**How to complete this task**
Your task is to output every record exactly as it is given.

[Stored data]

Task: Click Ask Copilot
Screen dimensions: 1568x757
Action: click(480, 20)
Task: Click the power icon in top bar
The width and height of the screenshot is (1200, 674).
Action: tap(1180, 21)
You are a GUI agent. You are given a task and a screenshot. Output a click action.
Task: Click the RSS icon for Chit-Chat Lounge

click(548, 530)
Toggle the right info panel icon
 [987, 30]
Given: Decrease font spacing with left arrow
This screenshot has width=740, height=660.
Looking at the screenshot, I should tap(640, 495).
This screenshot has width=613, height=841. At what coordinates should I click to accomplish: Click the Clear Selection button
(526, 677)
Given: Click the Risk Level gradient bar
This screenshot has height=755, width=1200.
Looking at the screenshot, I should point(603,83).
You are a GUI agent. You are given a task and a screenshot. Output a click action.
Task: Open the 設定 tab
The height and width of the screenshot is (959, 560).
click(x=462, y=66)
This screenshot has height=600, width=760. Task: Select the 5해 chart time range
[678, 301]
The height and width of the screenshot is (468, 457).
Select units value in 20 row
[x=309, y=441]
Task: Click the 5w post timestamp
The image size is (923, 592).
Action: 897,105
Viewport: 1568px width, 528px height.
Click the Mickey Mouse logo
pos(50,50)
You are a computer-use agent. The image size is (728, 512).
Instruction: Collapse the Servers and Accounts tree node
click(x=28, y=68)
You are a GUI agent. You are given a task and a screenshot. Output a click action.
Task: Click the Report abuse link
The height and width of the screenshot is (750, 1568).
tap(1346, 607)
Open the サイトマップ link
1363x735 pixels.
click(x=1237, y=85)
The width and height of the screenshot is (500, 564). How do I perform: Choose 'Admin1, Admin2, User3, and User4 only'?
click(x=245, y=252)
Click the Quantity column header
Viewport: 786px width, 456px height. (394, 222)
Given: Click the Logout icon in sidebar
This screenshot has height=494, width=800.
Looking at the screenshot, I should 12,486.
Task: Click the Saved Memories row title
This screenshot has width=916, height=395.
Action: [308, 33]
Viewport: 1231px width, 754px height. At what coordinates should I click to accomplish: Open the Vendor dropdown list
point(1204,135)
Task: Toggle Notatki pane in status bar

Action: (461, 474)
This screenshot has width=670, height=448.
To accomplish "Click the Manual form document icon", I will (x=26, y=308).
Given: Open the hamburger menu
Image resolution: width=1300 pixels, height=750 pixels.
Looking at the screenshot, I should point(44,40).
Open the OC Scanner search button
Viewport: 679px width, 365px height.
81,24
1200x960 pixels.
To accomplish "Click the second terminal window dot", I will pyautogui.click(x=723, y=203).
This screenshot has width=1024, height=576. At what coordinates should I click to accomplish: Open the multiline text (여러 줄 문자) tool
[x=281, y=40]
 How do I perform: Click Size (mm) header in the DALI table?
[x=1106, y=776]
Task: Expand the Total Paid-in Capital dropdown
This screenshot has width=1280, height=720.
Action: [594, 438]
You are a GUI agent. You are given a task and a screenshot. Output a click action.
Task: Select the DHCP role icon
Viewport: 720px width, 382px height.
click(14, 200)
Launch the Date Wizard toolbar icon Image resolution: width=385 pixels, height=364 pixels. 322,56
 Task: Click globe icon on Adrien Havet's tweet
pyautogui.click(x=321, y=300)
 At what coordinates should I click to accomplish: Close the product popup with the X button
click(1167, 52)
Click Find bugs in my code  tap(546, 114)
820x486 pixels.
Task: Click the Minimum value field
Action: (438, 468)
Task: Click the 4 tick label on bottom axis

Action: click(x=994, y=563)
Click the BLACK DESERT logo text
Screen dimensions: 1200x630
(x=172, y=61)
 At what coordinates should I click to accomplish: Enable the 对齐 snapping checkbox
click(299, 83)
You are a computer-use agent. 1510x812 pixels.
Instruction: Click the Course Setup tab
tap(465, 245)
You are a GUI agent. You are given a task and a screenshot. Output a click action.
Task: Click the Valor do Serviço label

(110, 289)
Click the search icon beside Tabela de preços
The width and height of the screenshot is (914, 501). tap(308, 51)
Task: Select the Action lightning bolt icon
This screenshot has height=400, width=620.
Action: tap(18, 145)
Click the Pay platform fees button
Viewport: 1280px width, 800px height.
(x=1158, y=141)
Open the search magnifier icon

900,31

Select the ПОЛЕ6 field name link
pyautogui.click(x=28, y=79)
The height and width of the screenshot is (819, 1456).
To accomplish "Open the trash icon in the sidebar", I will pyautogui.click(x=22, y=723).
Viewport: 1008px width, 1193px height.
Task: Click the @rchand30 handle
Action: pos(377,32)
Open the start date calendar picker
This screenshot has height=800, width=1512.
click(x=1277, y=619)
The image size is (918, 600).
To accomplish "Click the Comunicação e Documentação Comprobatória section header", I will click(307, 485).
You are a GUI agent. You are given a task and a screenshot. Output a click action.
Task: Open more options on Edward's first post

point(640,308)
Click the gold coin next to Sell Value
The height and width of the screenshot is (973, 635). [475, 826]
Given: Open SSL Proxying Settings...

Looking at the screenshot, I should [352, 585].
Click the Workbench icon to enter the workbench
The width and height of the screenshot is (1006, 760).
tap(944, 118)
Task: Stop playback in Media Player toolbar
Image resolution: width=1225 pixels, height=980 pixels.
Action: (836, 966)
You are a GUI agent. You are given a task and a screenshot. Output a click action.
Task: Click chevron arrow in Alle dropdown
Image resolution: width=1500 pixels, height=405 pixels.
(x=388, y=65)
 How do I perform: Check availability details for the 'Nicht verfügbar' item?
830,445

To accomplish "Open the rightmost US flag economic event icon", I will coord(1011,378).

**Exercise answer**
Task: Click Ask Copilot
Screen dimensions: 1568x757
Action: click(480, 20)
Task: Click the power icon in top bar
The width and height of the screenshot is (1200, 674).
Action: tap(1180, 21)
You are a GUI agent. You are given a task and a screenshot. Output a click action.
Task: Click the RSS icon for Chit-Chat Lounge

click(548, 530)
Toggle the right info panel icon
 [987, 30]
Given: Decrease font spacing with left arrow
This screenshot has width=740, height=660.
Looking at the screenshot, I should tap(640, 495).
This screenshot has width=613, height=841. At what coordinates should I click to accomplish: Click the Clear Selection button
(526, 677)
Given: Click the Risk Level gradient bar
This screenshot has height=755, width=1200.
Looking at the screenshot, I should point(603,83).
You are a GUI agent. You are given a task and a screenshot. Output a click action.
Task: Open the 設定 tab
The height and width of the screenshot is (959, 560).
click(x=462, y=66)
This screenshot has height=600, width=760. Task: Select the 5해 chart time range
[678, 301]
The height and width of the screenshot is (468, 457).
Select units value in 20 row
[x=309, y=441]
Task: Click the 5w post timestamp
The image size is (923, 592).
Action: 897,105
Viewport: 1568px width, 528px height.
Click the Mickey Mouse logo
pos(50,50)
You are a computer-use agent. The image size is (728, 512).
Instruction: Collapse the Servers and Accounts tree node
click(x=28, y=68)
You are a GUI agent. You are given a task and a screenshot. Output a click action.
Task: Click the Report abuse link
The height and width of the screenshot is (750, 1568).
tap(1346, 607)
Open the サイトマップ link
1363x735 pixels.
click(x=1237, y=85)
The width and height of the screenshot is (500, 564). How do I perform: Choose 'Admin1, Admin2, User3, and User4 only'?
click(x=245, y=252)
Click the Quantity column header
Viewport: 786px width, 456px height. (394, 222)
Given: Click the Logout icon in sidebar
This screenshot has height=494, width=800.
Looking at the screenshot, I should 12,486.
Task: Click the Saved Memories row title
This screenshot has width=916, height=395.
Action: [308, 33]
Viewport: 1231px width, 754px height. At what coordinates should I click to accomplish: Open the Vendor dropdown list
point(1204,135)
Task: Toggle Notatki pane in status bar

Action: (461, 474)
This screenshot has width=670, height=448.
To accomplish "Click the Manual form document icon", I will (x=26, y=308).
Given: Open the hamburger menu
Image resolution: width=1300 pixels, height=750 pixels.
Looking at the screenshot, I should point(44,40).
Open the OC Scanner search button
Viewport: 679px width, 365px height.
81,24
1200x960 pixels.
To accomplish "Click the second terminal window dot", I will pyautogui.click(x=723, y=203).
This screenshot has width=1024, height=576. At what coordinates should I click to accomplish: Open the multiline text (여러 줄 문자) tool
[x=281, y=40]
 How do I perform: Click Size (mm) header in the DALI table?
[x=1106, y=776]
Task: Expand the Total Paid-in Capital dropdown
This screenshot has width=1280, height=720.
Action: [594, 438]
You are a GUI agent. You are given a task and a screenshot. Output a click action.
Task: Select the DHCP role icon
Viewport: 720px width, 382px height.
click(14, 200)
Launch the Date Wizard toolbar icon Image resolution: width=385 pixels, height=364 pixels. 322,56
 Task: Click globe icon on Adrien Havet's tweet
pyautogui.click(x=321, y=300)
 At what coordinates should I click to accomplish: Close the product popup with the X button
click(1167, 52)
Click Find bugs in my code  tap(546, 114)
820x486 pixels.
Task: Click the Minimum value field
Action: (438, 468)
Task: Click the 4 tick label on bottom axis

Action: click(x=994, y=563)
Click the BLACK DESERT logo text
Screen dimensions: 1200x630
(x=172, y=61)
 At what coordinates should I click to accomplish: Enable the 对齐 snapping checkbox
click(299, 83)
You are a computer-use agent. 1510x812 pixels.
Instruction: Click the Course Setup tab
tap(465, 245)
You are a GUI agent. You are given a task and a screenshot. Output a click action.
Task: Click the Valor do Serviço label

(110, 289)
Click the search icon beside Tabela de preços
The width and height of the screenshot is (914, 501). tap(308, 51)
Task: Select the Action lightning bolt icon
This screenshot has height=400, width=620.
Action: tap(18, 145)
Click the Pay platform fees button
Viewport: 1280px width, 800px height.
(x=1158, y=141)
Open the search magnifier icon

900,31

Select the ПОЛЕ6 field name link
pyautogui.click(x=28, y=79)
The height and width of the screenshot is (819, 1456).
To accomplish "Open the trash icon in the sidebar", I will pyautogui.click(x=22, y=723).
Viewport: 1008px width, 1193px height.
Task: Click the @rchand30 handle
Action: pos(377,32)
Open the start date calendar picker
This screenshot has height=800, width=1512.
click(x=1277, y=619)
The image size is (918, 600).
To accomplish "Click the Comunicação e Documentação Comprobatória section header", I will click(307, 485).
You are a GUI agent. You are given a task and a screenshot. Output a click action.
Task: Open more options on Edward's first post

point(640,308)
Click the gold coin next to Sell Value
The height and width of the screenshot is (973, 635). [475, 826]
Given: Open SSL Proxying Settings...

Looking at the screenshot, I should [352, 585].
Click the Workbench icon to enter the workbench
The width and height of the screenshot is (1006, 760).
tap(944, 118)
Task: Stop playback in Media Player toolbar
Image resolution: width=1225 pixels, height=980 pixels.
Action: (836, 966)
You are a GUI agent. You are given a task and a screenshot. Output a click action.
Task: Click chevron arrow in Alle dropdown
Image resolution: width=1500 pixels, height=405 pixels.
(x=388, y=65)
 How do I perform: Check availability details for the 'Nicht verfügbar' item?
830,445

To accomplish "Open the rightmost US flag economic event icon", I will coord(1011,378).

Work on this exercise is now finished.